芝山様:MSP電子版では、Web上でアシスタントマネジャーとマネジャー双方が進捗確認できるため、効率よい面談や速やかな承認作業が可能となったことが働き方改革につながると考えています。
御社においてITはどんな役割を果たしていますか? 今後の活用の方向性についてもお聞かせください。
山本様:一例ですが、以前実験的にセルフレジを導入したとき、「人手不足解消ですか?」と聞かれることがありました。もしレジが一箇所しかなかったらお客様に並んでいただくことになりますが、セルフレジがあればクレジットカードをご利用のお客様は並ばずにすぐにお会計をしていただけます。
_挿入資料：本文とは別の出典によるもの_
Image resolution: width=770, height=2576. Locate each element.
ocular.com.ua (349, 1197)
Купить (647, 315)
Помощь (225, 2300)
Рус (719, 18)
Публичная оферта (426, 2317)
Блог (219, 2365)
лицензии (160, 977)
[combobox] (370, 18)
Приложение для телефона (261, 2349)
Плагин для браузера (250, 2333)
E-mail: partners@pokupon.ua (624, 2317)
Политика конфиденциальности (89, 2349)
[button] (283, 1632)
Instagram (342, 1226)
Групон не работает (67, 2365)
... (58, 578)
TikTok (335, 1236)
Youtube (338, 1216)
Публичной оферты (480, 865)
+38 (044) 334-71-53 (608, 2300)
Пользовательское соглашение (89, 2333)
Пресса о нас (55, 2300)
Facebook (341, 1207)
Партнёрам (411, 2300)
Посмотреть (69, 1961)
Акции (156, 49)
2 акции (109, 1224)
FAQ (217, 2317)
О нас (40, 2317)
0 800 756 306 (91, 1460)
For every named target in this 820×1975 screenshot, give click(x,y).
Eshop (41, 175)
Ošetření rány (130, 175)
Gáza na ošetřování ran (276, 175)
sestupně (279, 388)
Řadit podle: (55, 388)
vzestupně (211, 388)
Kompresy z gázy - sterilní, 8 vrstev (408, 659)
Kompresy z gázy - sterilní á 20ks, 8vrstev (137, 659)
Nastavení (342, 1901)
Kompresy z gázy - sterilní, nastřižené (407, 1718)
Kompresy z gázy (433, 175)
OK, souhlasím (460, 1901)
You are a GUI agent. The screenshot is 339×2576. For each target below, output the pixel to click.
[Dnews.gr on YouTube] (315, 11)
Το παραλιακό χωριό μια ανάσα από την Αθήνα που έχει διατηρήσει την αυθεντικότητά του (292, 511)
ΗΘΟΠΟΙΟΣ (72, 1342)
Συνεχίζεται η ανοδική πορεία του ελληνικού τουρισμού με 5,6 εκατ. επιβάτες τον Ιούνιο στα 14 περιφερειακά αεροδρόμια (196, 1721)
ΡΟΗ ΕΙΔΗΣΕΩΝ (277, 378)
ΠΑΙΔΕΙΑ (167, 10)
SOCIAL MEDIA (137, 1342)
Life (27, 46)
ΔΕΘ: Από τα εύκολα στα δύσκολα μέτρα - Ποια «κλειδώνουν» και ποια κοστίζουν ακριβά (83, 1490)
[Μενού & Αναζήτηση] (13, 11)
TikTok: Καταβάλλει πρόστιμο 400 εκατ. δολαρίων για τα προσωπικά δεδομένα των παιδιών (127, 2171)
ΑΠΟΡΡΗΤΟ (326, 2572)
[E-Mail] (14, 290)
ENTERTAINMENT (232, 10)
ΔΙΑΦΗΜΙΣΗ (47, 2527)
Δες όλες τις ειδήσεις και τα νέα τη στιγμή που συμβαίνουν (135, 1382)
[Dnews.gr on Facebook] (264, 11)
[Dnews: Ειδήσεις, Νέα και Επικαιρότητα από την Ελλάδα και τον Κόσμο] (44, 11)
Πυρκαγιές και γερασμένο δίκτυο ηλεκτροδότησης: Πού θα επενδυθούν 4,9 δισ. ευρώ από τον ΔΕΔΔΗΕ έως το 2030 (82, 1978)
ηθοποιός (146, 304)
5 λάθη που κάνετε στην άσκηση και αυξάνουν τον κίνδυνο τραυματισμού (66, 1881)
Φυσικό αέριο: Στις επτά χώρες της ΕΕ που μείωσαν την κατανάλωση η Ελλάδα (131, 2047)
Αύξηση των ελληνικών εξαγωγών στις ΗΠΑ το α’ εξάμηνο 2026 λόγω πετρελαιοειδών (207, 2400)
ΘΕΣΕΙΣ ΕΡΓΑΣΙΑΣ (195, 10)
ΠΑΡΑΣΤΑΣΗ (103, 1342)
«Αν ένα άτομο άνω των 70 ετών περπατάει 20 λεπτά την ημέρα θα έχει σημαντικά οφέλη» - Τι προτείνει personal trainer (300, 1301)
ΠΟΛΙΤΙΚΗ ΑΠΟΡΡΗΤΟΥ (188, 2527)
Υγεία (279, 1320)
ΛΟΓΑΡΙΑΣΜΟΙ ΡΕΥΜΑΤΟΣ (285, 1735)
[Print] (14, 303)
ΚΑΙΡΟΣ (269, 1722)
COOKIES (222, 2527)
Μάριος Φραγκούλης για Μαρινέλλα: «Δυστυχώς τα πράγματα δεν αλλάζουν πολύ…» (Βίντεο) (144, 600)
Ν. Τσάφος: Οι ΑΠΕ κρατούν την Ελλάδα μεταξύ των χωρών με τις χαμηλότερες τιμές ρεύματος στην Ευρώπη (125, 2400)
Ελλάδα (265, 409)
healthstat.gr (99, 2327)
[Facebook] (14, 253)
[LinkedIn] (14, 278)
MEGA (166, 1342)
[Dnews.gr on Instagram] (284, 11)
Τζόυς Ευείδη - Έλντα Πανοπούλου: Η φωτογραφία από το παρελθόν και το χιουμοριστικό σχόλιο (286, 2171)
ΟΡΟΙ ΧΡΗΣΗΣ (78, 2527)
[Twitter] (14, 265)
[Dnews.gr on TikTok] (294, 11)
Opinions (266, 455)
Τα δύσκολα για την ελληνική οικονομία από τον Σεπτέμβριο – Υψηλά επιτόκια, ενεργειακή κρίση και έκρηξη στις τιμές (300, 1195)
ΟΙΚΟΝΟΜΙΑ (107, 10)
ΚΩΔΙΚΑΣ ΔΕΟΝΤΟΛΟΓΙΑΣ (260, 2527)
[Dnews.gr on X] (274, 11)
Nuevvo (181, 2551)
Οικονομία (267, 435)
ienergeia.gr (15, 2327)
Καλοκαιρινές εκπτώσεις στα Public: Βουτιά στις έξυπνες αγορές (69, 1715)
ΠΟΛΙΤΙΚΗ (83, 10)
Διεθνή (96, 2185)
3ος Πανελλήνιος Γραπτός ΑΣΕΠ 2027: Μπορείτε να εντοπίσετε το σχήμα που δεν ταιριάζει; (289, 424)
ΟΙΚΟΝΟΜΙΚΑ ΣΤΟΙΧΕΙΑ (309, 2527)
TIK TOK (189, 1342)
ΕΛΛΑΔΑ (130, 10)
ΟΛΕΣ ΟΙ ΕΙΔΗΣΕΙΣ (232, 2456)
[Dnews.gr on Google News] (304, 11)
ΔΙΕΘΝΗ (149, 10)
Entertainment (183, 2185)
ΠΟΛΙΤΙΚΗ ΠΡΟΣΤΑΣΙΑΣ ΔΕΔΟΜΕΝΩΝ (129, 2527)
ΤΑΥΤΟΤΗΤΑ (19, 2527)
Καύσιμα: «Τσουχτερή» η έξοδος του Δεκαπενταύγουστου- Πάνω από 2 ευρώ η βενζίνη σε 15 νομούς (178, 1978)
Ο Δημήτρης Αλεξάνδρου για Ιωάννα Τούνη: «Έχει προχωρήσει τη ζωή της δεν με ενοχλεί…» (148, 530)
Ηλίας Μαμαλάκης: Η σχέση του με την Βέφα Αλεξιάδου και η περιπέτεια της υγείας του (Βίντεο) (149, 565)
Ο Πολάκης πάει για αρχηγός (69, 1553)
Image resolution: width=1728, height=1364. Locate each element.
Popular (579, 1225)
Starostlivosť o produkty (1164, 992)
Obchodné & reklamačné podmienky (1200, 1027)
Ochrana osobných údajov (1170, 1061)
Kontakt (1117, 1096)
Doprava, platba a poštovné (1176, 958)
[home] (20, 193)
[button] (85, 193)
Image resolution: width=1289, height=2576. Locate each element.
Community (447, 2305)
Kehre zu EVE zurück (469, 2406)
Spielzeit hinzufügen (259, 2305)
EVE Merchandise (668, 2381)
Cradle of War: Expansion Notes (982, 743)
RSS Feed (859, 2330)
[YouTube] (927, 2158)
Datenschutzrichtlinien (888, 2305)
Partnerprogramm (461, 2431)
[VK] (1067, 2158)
つまり、この事例の目的は、お客様の利便性向上でした。IT活用によって店舗の運用効率を高める一方、来店されるお客様の利便性向上にも取り組んでいく――そういった観点でIT活用は今後も継続していく必要があると考えております。
テクノロジーやeラーニングというと、どうしても効率化、効率化といわれがちですが、それ以上に利便性向上による効果が大きいというわけですね。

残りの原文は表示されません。